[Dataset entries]
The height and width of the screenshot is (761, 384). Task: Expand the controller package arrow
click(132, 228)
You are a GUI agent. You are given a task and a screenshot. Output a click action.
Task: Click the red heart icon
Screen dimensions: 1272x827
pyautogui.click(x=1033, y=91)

# WHAT IS REQUIRED:
Transcribe every record. Match each line exactly.

# EXERCISE RESPONSE:
The height and width of the screenshot is (761, 384). Task: Expand the controller package arrow
click(132, 228)
You are a GUI agent. You are given a task and a screenshot. Output a click action.
Task: Click the red heart icon
Screen dimensions: 1272x827
pyautogui.click(x=1033, y=91)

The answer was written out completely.